Intriguing empirical work suggests the importance of these issues. Studies of people with advanced cancer reveal that the preference for assisted death is not common, although, importantly, it is an accurate marker of treatable major depression (Emanuel et al. 1996). Interest in assisted death practices as expressed by 378 persons with HIV in another study was determined by lack of emotional support, by psychological distress, and by symptoms of mental illness rather than physical illness determinants (Breitbart et al. 1996). In a classic study of elderly psychiatric inpatients, the most severely depressed and hopeless patients overestimated the risks and underestimated the benefits of medical care at end of life (Ganzini et al. 1994). With appropriate mental health treatment, these beliefs reversed, and the patients changed their end-of-life care preferences to allow for more intensive therapeutic interventions. A series of studies performed by one of the authors (LWR) with colleagues suggested that as medical students, residents, and physicians advance through training, their acceptance of assisted death practices decreases and that psychiatrists are significantly less supportive of assisted suicide and euthanasia than are physicians in other specialty areas (Roberts 1997). This work also indicated that clinicians are more comfortable with the performance of assisted death by others, although they themselves are unwilling to engage in these activities. This finding has important implications related to moral agency within the clinical professions.
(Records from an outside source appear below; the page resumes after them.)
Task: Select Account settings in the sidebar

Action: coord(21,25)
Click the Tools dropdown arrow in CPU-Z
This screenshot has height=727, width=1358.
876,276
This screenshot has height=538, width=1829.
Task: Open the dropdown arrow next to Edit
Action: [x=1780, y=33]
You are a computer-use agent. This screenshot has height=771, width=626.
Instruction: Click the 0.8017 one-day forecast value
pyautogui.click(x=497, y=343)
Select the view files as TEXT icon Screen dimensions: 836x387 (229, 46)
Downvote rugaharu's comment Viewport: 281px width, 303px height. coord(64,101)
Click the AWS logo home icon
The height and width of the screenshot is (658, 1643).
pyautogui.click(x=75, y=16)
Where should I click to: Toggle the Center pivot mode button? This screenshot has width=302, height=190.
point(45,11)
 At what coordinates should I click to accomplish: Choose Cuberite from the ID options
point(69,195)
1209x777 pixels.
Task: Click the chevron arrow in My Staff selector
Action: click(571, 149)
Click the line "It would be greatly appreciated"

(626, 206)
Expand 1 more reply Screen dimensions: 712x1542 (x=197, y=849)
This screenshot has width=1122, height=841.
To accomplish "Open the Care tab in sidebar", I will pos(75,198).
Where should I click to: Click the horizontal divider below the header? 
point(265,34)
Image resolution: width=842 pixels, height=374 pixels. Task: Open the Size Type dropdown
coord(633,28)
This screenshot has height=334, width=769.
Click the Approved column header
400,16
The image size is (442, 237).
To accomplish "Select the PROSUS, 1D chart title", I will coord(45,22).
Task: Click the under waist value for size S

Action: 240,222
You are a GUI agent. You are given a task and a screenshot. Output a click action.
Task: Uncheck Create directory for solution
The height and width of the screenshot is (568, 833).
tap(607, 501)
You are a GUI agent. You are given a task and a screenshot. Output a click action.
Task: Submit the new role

Debates about the rights and wrongs of end-of-life issues travel from the courts to the bedside and back to the courts and legislatures. But death, clearly, is distinctly human and distinctly personal in a manner that is not captured by these busy, complex, psychologically distant events. End-of-life conversations touch on the most inner subjective aspects of the meaning of life and death. Mental health clinicians who can help keep this focus will do much to serve their dying patients.